El encierro en su casa solo logró que la pena que sentía por el pobre animal fuera reemplazada por un profundo e indomable odio hacia el causante de las penurias de Oscar. Las fantasías de castigar al anciano por su crueldad invadían cada vez con más intensidad y vivacidad la mente del muchacho. Las fantasías prontamente derivaron en planes para llevar a cabo la venganza, el rescate del can. “Me llevaré a Oscar conmigo pero no sin antes darle a ese viejo decrépito lo que se merece”, se repetía una y otra vez de forma compulsiva en la soledad de su habitación.
Las dos semanas pasarían fugazmente y una vez que se encontró libre de su castigo, Pedro se pasó los días subsiguientes observando, cada vez que podía, el recorrido diario del viejo, esperando encontrar el momento y el lugar exacto para llevar a cabo, en sus palabras, “su justa empresa”.
Con el tiempo logró determinar que el anciano iba todos los domingos a las tres de la tarde a ver al equipo local de futbol jugar un partidito. Era a las 5 de la tarde cuando el parque solo tenía como compañía al anciano y a Oscar. Pedro se limitaba a ser un observador, siempre con la intención latente de llevar a cabo “el plan”; sin embargo, faltaba algo que lo llevara a la acción: un detonante.

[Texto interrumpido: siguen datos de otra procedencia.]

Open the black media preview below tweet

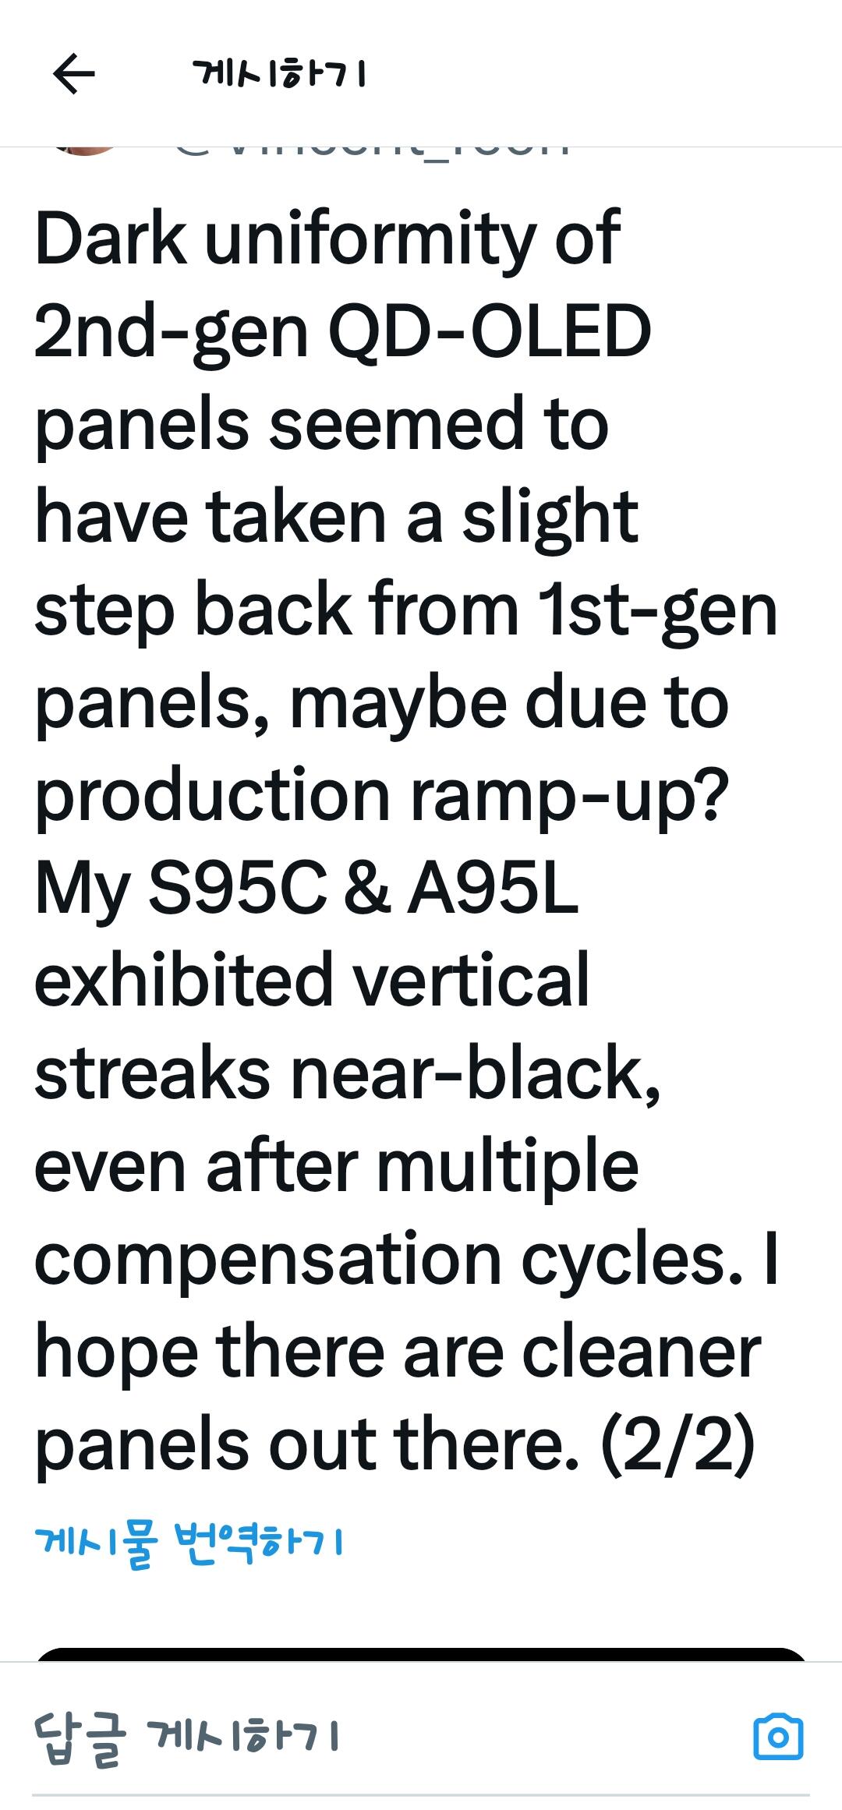pos(421,1654)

El día llegaría un caluroso domingo lleno de dolor, ira y tristeza. El parque se hallaba solitario, solo se encontraba acompañado por el anciano, que reposaba bajo la sombra de un árbol, y Oscar, que se movía de un lugar a otro jugueteando con una mariposa que volaba bajo; Pedro sonriente se complacía observándolo. Fue un momento de calma, demasiado perfecto para seguir existiendo. Una muestra de cariño de parte de Oscar le hizo hervir la sangre al anciano: Oscar se acercó a lamerle la cara mientras éste dormitaba. Enfurecido, el anciano se levantó y le pisó la pata herida. Este acto constituyó el detonante que desfiguraría la sonrisa de Pedro en una mueca de odio, casi demoníaca. A partir de ese momento, todo el odio que se había estado acumulando en él se apoderó de cada uno de sus actos.

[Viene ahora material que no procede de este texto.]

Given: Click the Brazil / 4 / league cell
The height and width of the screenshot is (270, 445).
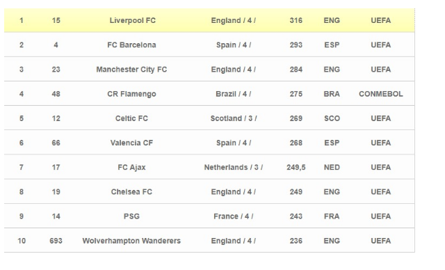Looking at the screenshot, I should coord(234,94).
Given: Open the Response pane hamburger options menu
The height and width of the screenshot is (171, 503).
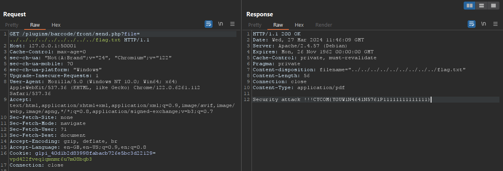Looking at the screenshot, I should (x=495, y=24).
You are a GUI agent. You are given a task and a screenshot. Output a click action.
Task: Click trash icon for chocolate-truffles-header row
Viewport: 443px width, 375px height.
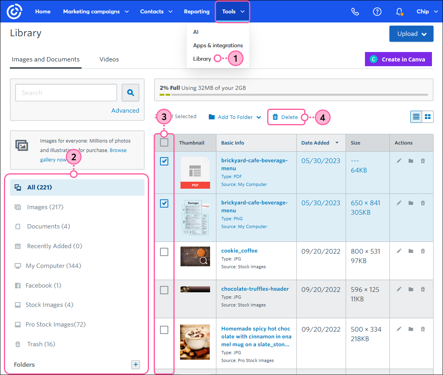[x=423, y=289]
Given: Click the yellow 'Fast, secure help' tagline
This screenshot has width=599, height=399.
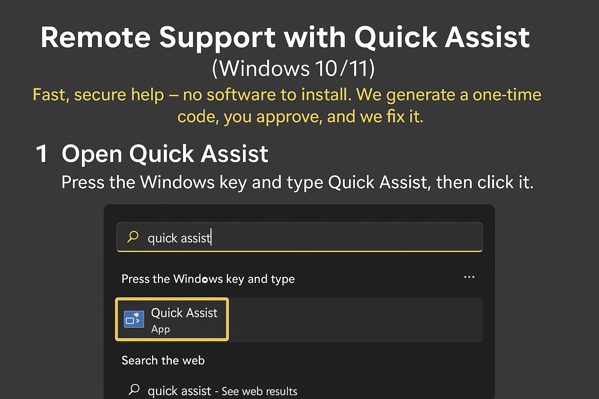Looking at the screenshot, I should [x=287, y=95].
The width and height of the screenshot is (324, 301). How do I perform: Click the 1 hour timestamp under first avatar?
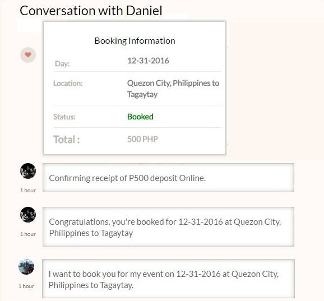tap(28, 190)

Como un demonio, arremetió contra el anciano tirándolo al suelo y, no contento con eso, empezó a patear al anciano sin medir ninguno de sus golpes. Los aullidos de dolor del anciano solo parecían acrecentar su ira. Estaba totalmente fuera de control, cegado por la ira, no podía advertir que Oscar mordía la basta de su pantalón intentando detenerlo. Golpeó al anciano una y otra vez hasta quedar sin aliento.
— ¡Te lo mereces, viejo de mierda! — gritó el muchacho totalmente agitado—. Ahora sabes lo que se siente, espero… ¡que lo disfrutes!

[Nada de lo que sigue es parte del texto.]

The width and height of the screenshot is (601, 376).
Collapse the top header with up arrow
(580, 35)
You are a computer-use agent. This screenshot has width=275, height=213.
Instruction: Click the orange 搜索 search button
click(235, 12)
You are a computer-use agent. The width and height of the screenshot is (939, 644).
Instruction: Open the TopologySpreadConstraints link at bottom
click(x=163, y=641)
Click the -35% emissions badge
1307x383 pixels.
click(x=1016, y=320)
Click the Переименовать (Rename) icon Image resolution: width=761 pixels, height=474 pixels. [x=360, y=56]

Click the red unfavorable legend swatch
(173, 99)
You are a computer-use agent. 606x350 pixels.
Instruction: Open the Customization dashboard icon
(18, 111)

El anciano solo se revolvía de dolor, sangrando por la boca, mientras hacía grandes esfuerzos por tomar bocados de aire.
—Tranquilo muchacho, te llevaré conmigo, estarás bien— dijo Pedro — por fin lo había hecho—, sonriendo mientras se arrodillaba y estiraba su mano para cargar a Oscar, que se encontraba gruñendo. En sus brazos, el perro, totalmente asustado, respondió oprimiéndole con fuerza la mano entre sus fauces.
Pedro, totalmente atónito por la actitud del animal, se quedó observando como Oscar, en cambio, lamía al anciano que se encontraba gravemente herido. Solo allí fue consciente de lo que había hecho. Se abrazó con fuerza así mismo y, sin decir palabra alguna, se dirigió a su casa mientras el sol se ocultaba. Lágrimas resbalaron de sus mejillas y solo un pensamiento invadió su mente: “Qué noble eres, Oscar, y que animal es el ser humano”.